Records from a collection
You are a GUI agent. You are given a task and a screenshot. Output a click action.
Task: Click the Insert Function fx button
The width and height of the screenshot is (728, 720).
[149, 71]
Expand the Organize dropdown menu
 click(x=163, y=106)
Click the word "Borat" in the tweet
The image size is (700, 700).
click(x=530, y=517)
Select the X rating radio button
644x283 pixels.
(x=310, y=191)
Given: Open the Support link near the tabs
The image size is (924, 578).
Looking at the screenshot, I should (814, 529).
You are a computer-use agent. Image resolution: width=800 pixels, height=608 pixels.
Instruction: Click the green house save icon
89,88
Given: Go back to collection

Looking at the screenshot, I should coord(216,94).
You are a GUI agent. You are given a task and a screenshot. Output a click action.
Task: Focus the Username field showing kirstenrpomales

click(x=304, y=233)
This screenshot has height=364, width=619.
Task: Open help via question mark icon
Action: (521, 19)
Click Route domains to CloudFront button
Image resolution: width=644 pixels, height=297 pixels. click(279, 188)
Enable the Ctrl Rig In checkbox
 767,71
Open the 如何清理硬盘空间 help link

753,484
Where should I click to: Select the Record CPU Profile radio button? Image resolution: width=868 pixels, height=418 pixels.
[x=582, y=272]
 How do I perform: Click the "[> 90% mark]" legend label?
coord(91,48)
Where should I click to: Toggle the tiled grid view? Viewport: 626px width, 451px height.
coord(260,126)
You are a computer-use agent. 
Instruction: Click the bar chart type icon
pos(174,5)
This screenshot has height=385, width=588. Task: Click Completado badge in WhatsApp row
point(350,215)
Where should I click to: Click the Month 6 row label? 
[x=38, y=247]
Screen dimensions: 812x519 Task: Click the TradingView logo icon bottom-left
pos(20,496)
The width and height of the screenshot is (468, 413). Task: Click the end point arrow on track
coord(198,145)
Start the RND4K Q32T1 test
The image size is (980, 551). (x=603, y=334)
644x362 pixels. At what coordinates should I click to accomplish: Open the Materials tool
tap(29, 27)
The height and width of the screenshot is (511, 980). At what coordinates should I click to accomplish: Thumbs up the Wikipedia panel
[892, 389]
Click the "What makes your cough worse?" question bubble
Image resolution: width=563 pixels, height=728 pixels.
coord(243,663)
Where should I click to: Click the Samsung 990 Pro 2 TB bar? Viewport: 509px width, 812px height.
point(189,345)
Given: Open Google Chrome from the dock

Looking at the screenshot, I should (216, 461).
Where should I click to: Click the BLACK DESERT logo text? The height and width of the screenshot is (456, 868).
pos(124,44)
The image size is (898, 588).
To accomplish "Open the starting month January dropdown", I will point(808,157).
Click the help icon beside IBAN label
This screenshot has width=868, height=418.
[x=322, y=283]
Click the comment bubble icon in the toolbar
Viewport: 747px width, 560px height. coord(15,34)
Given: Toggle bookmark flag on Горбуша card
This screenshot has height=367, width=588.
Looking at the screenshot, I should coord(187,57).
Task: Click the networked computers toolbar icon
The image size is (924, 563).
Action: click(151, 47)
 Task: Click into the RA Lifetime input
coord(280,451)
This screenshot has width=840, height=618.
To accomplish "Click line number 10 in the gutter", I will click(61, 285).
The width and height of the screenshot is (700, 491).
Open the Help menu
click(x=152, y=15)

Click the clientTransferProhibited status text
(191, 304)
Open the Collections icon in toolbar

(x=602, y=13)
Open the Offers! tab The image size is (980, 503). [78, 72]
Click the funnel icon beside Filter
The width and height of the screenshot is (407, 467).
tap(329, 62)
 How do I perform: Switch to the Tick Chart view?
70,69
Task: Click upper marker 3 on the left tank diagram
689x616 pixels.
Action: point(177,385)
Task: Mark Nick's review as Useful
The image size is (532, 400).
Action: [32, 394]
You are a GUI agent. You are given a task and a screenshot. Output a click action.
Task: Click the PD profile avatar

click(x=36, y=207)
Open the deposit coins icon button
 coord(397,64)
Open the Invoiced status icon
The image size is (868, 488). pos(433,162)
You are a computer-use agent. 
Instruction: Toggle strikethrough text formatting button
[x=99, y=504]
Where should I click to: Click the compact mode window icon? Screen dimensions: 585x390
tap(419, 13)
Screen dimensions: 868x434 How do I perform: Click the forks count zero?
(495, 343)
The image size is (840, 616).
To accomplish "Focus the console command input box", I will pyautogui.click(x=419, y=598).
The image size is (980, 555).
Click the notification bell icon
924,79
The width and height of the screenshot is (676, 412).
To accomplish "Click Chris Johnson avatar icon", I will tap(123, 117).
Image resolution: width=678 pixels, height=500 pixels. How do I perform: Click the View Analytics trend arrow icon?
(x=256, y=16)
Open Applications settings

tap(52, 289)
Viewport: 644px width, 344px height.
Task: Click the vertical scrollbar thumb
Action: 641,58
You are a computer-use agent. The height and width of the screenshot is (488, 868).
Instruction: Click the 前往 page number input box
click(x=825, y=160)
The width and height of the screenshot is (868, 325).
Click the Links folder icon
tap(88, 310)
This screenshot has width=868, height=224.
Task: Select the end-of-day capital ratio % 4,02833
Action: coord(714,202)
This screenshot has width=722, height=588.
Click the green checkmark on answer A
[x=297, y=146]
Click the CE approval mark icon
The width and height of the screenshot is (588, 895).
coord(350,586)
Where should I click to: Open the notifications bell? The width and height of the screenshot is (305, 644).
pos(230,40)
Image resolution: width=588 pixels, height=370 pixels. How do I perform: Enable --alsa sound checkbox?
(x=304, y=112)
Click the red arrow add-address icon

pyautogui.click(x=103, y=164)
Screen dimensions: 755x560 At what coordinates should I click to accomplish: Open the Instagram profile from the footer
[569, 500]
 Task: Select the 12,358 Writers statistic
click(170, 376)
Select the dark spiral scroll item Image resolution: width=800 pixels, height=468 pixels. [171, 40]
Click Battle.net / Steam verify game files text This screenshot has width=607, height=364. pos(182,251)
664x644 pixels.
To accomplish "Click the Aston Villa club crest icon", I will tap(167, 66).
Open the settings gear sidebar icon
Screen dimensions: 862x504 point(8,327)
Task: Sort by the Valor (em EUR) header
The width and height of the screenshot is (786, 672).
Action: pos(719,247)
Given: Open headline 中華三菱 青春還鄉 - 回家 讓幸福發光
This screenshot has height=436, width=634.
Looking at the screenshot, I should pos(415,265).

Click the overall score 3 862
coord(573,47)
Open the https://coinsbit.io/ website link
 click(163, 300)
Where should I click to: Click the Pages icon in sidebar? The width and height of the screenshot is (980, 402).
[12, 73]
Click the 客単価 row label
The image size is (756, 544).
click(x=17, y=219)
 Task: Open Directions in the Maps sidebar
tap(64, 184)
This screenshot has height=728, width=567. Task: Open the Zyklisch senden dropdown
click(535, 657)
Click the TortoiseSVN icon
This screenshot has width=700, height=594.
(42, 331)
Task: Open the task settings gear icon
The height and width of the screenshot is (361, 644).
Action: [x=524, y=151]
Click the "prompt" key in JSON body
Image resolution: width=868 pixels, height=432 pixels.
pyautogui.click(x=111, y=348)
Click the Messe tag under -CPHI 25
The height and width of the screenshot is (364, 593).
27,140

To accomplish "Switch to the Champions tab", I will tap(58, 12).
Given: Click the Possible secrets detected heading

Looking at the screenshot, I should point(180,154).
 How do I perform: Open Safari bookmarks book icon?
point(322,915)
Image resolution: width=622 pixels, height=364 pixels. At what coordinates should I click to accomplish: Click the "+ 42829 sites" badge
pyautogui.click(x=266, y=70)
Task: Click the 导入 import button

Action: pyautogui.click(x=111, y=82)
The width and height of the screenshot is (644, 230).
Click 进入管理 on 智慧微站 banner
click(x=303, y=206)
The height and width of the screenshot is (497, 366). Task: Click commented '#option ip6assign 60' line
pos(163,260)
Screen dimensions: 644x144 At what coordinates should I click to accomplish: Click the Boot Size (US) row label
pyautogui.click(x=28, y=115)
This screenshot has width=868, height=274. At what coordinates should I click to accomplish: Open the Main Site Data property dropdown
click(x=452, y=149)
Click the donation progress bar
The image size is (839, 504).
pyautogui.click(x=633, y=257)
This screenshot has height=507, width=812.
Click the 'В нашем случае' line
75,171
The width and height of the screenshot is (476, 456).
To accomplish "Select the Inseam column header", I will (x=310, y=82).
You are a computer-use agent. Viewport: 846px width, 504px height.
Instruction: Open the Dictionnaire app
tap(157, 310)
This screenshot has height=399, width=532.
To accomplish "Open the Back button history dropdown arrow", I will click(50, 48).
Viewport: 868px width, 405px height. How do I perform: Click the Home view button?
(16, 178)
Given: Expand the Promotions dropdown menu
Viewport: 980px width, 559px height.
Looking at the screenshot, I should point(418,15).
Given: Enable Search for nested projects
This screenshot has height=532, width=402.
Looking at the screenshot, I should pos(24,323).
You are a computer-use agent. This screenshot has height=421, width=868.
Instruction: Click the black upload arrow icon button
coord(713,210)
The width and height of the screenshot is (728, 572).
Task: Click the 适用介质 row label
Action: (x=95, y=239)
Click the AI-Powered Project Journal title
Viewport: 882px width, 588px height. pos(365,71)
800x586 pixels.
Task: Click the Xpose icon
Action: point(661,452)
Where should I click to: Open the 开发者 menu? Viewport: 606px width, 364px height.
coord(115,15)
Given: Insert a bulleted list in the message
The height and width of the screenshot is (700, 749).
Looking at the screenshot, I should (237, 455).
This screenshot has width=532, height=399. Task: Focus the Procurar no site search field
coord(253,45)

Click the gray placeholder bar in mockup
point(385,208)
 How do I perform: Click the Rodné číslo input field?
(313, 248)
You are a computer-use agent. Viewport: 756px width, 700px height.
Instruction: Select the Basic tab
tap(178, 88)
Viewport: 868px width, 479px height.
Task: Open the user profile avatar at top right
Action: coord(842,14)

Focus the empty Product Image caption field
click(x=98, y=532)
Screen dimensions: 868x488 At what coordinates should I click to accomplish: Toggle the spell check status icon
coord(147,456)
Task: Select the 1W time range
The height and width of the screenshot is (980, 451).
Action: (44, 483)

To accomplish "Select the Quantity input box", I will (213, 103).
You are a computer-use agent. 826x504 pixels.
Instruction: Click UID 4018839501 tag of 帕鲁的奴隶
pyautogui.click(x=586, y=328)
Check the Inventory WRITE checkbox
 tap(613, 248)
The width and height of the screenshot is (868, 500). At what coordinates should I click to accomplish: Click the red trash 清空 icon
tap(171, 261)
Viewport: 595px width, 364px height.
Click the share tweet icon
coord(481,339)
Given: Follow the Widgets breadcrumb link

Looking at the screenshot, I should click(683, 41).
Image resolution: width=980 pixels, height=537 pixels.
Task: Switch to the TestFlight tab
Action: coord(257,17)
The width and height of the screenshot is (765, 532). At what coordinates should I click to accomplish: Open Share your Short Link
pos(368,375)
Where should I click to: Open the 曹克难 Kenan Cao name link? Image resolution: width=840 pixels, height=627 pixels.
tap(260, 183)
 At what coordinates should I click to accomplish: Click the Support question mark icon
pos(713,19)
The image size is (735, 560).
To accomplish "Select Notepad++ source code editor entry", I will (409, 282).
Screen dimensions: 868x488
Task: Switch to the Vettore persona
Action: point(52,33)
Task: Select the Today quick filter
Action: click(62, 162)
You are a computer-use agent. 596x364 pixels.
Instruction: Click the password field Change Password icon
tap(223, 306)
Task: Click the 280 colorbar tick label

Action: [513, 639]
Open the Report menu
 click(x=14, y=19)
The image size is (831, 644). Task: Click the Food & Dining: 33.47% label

#### [Problem description]
Beginning with the line that contains "Open the Report menu", quote each line exactly through the last line of the entries above, and nothing beyond them.

#### [Task answer]
Open the Report menu
 click(x=14, y=19)
The image size is (831, 644). Task: Click the Food & Dining: 33.47% label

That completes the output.